Not enough. That meager soul wouldn’t stitch a sweater, let alone bruised ribs, burnt skin, a bum ankle, a shoulder on the verge of dislocating permanently, and several contusions. But I’m alive. In a lot of pain, nursing a bad back and a concussion, but alive.
“How?” I don’t try to sit up, just laying on the asphalt, contemplating what happened. I wasn’t saved. Vapoura may be under the influence but even while sharing a consciousness with a goth girl from the DMV, getting rid of liabilities isn’t something she takes lightly. Something must have happened to distract her.
Maybe DURA’G? Assuming the zombies were a happy accident brokered by the Necronomicon...
“Oh fuck.” The base assumption was the zombies, and now the Daemons were merely servants of DURA’G. But Vapoura fought DURA’G before and notes that this particular manifestation is new. What happened to Derek is the norm. Recruit an army of seekers and full-on practitioners to do your bidding on earth, maybe even roll the dice for staying under the radar just long enough to avoid the attention of any of the local players before your army of lesser Daemons summon something truly nasty. Like DURA’G himself. Yes, himself. What if DURA’G is closer to human than I originally wanted to assume. What if
he... what if IT had a structure that could be comparable to basic immune anatomy and that he had blood, and organs, and—
“His own colonies of gut bacteria…” Which means the swap that occurred in that hotel room was between a normal human bacterial ecosystem and an eldritch being of God-like power and awareness. Which makes sense, really. If you just catch any old bug from hell, all you’ll get is a steaming puddle of excrement and bodily fluids. It’ll eat the person too fast and too hard. Now get something used to existing in relative harmony with its cellular neighbors, and now you have something relatively well suited to behave like a zombie. Dumb luck, really.
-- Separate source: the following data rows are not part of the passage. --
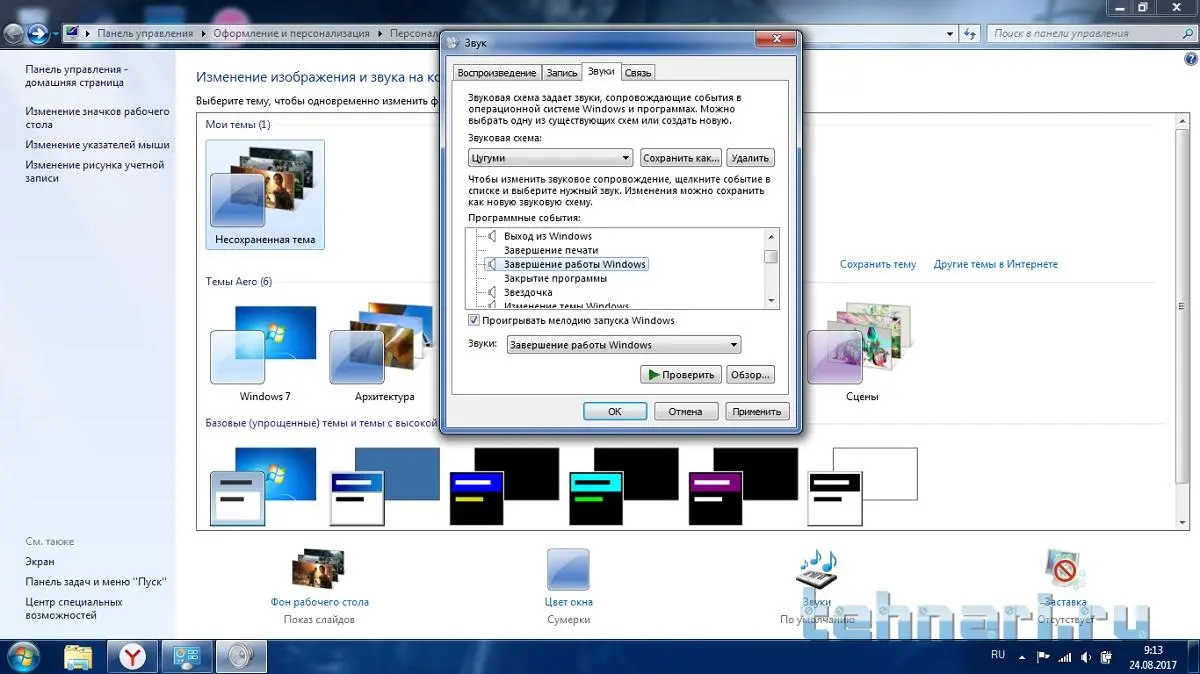Click the Звуки icon in personalization panel
This screenshot has width=1200, height=674.
816,572
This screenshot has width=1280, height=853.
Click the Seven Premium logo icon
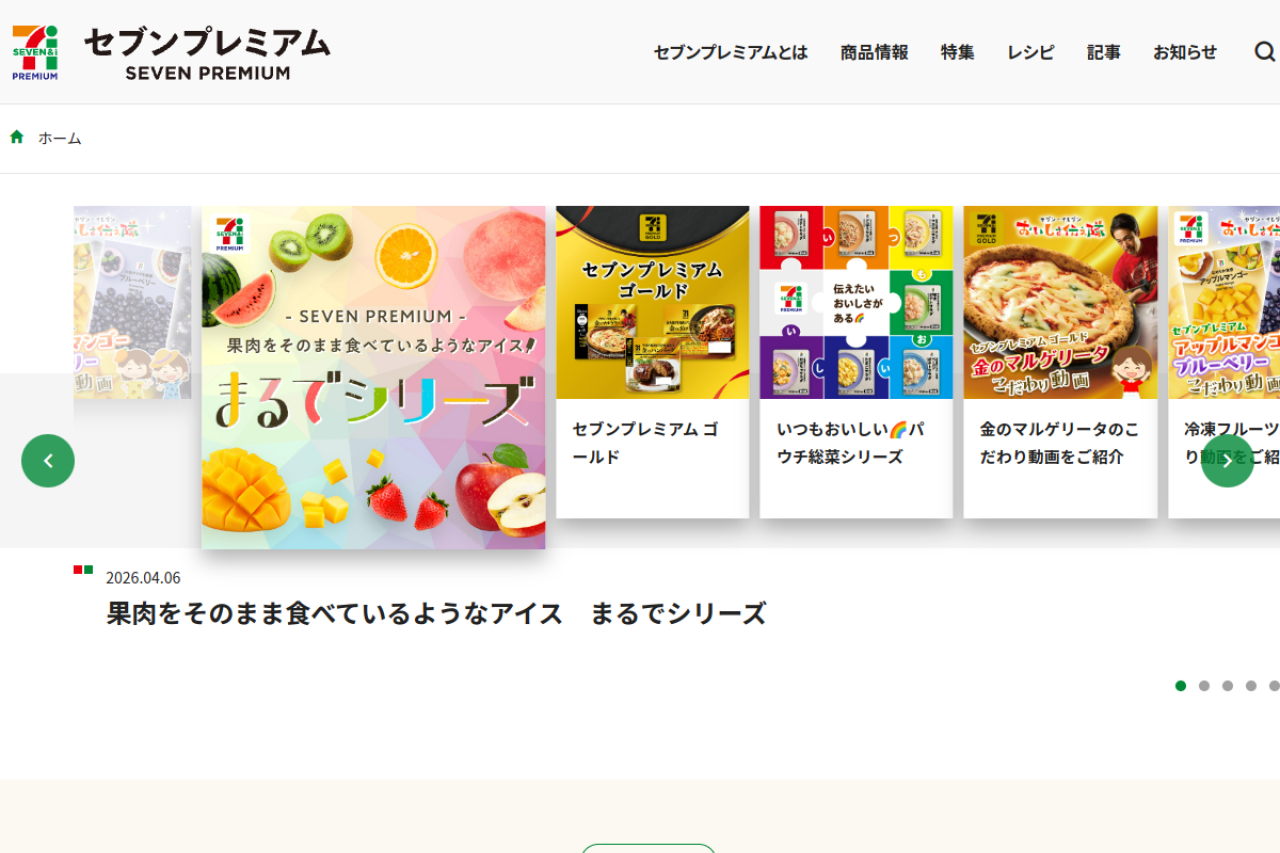35,52
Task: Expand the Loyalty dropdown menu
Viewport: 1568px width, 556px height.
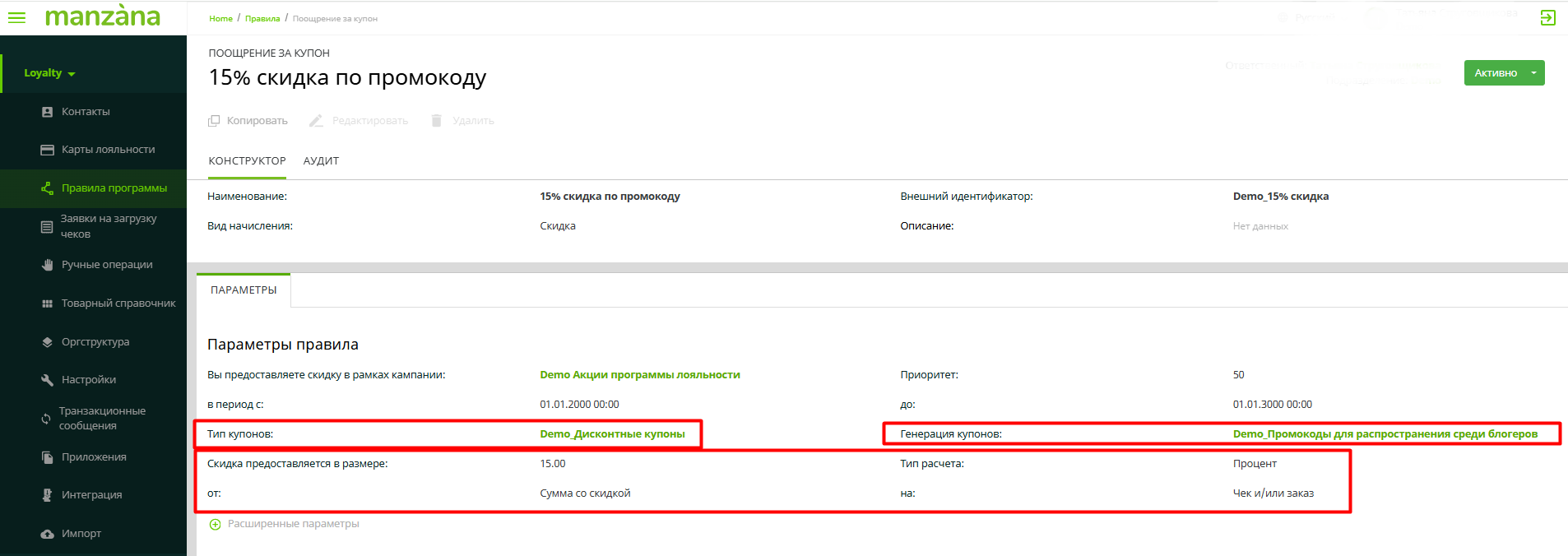Action: tap(49, 73)
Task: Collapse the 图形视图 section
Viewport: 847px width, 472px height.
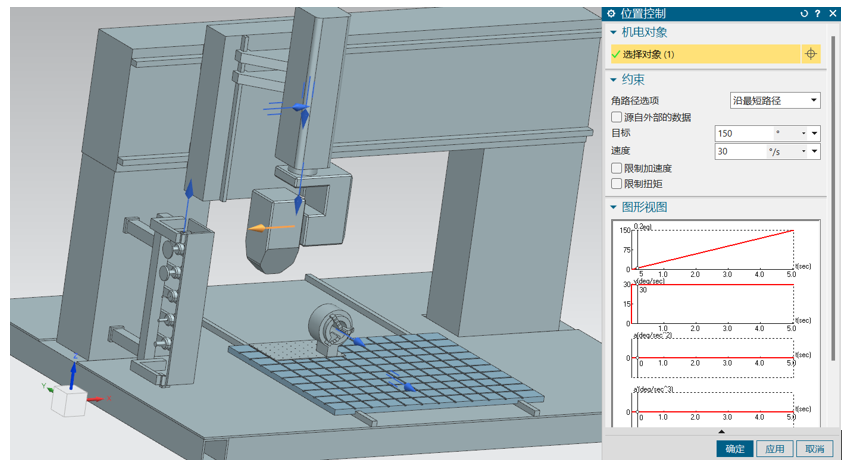Action: [x=614, y=207]
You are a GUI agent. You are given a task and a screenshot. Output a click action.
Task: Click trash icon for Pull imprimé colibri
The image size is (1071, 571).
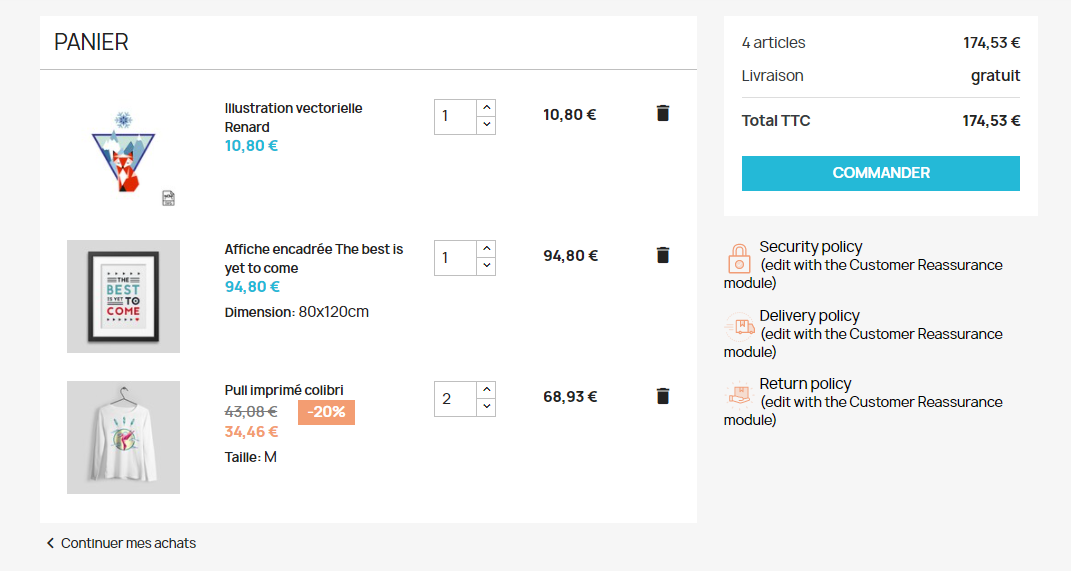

And something that powerful? Well, even if it's equivalent to a single cell organism, it would be fully sentient but also perpetually dominated by the overpowering will of the mind controlling it. Eventually, as the plague grows, more of DURA’G will inevitably follow. Or maybe not entirely. Maybe DURA’G just becomes more aware. And the Daemons aren’t his minions. They're also him in body and soul. Like your liver being given self-awareness. Or your heart.
Even the sacrament in that context...dear God. I do mean dear God; the sacrament is obviously a Christianity analog, the religion that keeps on giving, with the notion of communion being that you literally consume the blood and body of christ metaphorically. Which, in this case, is consuming the flesh DURA’G to be saved from an apocalypse that you started. Sounds legit.